= Marek Djordjevic =

Serbian automobile designer

Marek Djordjevic (Марек Ђорђевић; born 1969) is a Serbian automobile-designer known for the Rolls-Royce Phantom VII luxury car.

==Background==
Djordjevic was born in Belgrade, Serbia. He studied at the Art Center College of Design in Pasadena, California where he now lectures as an adjunct professor.

==Career==
Djordjevic worked at Rolls-Royce for six years. He was the company's head of exterior design and also creative director for the USA Design works studio in California. While there, he worked on the Mini, MG, and Land Rover vehicles, during the time Rover Group was owned by British Aerospace PLC. He was also involved in the design of the Phantom Drophead Coupé and the Phantom Coupé, as well as the experimental Rolls-Royce 100EX, named best luxury car ever by Esquire magazine.

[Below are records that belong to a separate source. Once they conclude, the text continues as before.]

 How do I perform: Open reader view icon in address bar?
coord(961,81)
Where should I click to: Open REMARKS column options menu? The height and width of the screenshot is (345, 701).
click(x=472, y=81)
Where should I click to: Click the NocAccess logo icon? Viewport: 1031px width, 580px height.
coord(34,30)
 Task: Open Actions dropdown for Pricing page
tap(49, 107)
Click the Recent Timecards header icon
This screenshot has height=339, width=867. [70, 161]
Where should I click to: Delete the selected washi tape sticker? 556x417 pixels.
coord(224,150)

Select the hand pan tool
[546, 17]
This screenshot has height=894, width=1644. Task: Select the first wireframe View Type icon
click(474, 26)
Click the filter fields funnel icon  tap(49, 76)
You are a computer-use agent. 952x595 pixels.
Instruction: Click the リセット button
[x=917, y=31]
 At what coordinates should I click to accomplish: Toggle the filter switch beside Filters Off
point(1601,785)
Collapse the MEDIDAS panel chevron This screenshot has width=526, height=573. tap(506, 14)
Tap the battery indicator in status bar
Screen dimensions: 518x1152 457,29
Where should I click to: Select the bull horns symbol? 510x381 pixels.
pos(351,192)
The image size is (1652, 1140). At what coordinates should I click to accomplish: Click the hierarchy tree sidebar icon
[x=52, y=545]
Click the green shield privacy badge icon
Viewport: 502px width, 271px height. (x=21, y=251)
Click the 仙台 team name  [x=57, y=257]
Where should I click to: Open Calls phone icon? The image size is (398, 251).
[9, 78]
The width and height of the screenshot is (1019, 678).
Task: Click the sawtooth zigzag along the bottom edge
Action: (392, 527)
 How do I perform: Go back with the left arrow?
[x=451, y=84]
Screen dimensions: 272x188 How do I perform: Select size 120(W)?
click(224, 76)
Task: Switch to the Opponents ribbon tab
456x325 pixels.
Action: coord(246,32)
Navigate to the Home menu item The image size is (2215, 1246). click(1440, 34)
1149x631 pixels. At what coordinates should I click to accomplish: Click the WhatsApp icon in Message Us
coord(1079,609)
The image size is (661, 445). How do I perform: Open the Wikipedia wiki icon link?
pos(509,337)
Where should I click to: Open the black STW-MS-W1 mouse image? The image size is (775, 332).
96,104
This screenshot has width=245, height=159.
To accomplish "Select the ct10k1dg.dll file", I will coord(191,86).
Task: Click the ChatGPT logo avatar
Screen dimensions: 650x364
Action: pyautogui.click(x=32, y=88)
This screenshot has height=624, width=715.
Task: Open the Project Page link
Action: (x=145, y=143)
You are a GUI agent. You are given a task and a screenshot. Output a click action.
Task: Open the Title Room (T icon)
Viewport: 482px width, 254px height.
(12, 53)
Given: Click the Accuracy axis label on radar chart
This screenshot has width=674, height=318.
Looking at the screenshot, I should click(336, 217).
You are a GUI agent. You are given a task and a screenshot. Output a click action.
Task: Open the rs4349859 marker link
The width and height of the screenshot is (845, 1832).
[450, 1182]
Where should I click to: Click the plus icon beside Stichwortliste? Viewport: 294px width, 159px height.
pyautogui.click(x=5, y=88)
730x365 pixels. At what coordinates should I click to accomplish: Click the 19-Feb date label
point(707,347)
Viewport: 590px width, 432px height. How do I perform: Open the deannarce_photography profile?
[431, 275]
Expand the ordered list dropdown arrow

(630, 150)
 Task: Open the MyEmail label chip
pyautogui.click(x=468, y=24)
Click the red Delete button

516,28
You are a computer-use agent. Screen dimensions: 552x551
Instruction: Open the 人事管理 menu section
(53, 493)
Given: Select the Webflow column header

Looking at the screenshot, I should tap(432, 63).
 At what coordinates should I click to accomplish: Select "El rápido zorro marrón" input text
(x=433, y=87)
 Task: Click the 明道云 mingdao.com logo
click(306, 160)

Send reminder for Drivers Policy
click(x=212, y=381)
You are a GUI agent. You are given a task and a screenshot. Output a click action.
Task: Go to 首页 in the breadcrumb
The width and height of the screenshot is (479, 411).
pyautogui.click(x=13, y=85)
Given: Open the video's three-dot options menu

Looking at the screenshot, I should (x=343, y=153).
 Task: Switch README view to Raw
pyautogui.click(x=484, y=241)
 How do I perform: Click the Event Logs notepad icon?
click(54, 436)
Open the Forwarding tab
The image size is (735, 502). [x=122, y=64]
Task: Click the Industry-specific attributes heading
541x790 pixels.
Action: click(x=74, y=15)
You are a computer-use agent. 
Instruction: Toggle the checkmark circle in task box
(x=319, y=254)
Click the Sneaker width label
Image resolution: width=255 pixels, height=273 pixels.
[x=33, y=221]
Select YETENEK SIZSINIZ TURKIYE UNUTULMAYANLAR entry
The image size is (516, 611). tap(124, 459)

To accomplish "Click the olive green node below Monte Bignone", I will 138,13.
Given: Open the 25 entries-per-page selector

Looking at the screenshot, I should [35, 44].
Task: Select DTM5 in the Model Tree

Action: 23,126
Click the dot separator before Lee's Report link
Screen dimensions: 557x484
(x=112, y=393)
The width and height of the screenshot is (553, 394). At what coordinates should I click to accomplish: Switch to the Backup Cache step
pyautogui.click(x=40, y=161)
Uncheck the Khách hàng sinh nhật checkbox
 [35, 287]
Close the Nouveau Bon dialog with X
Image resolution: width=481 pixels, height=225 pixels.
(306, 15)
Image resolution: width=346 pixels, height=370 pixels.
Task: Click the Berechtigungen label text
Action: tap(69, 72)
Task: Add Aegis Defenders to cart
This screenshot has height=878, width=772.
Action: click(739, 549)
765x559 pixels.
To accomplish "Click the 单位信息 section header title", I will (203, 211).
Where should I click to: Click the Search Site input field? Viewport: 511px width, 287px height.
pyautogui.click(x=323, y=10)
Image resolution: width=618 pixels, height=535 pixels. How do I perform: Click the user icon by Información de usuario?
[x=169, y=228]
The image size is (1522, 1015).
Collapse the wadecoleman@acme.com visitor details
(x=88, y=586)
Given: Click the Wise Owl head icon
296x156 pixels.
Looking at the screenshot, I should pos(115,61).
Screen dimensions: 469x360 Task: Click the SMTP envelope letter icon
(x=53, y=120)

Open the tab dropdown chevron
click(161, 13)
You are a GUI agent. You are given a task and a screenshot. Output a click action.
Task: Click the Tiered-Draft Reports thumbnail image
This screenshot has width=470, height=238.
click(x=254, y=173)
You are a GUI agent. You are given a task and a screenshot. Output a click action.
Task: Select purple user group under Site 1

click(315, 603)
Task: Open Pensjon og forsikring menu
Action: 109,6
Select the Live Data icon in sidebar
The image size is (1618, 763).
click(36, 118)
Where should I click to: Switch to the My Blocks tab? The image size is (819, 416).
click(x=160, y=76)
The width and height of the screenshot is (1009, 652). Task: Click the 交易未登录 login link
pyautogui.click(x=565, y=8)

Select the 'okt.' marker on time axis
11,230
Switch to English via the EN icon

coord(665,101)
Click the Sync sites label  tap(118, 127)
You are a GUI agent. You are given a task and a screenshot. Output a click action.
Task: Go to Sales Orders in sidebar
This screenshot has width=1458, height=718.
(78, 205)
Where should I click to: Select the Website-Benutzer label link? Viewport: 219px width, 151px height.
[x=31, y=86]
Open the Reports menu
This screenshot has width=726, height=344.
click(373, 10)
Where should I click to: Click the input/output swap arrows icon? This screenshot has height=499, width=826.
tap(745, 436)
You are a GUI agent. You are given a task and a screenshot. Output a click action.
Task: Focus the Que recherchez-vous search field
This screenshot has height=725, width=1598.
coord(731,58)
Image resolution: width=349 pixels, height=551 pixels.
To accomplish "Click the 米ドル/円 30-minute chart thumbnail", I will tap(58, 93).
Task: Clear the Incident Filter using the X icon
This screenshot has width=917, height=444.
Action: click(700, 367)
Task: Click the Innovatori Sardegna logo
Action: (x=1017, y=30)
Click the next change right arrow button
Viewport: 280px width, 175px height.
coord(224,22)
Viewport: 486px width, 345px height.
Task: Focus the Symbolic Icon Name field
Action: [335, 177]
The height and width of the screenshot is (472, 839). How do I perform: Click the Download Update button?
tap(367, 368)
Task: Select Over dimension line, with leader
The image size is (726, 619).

In 2003, Djordjevic designed the exterior of the Rolls-Royce Phantom VII,
a luxury model which helped revive the Rolls-Royce brand. The car was built from scratch and according to Djordjevic, " It was one of the most streamlined design programs I’ve ever experienced. " He stresses that proportions were an important element in the overall design, as well re-interpreting traditional elements in a modern way. Djordjevic also contributed to the marketing aspects and product planning of the Phantom VII.

Djordjevic left Rolls-Royce in 2005, to start his own namesake firm in Los Angeles, where he focuses on premium land, sea, and air vehicles.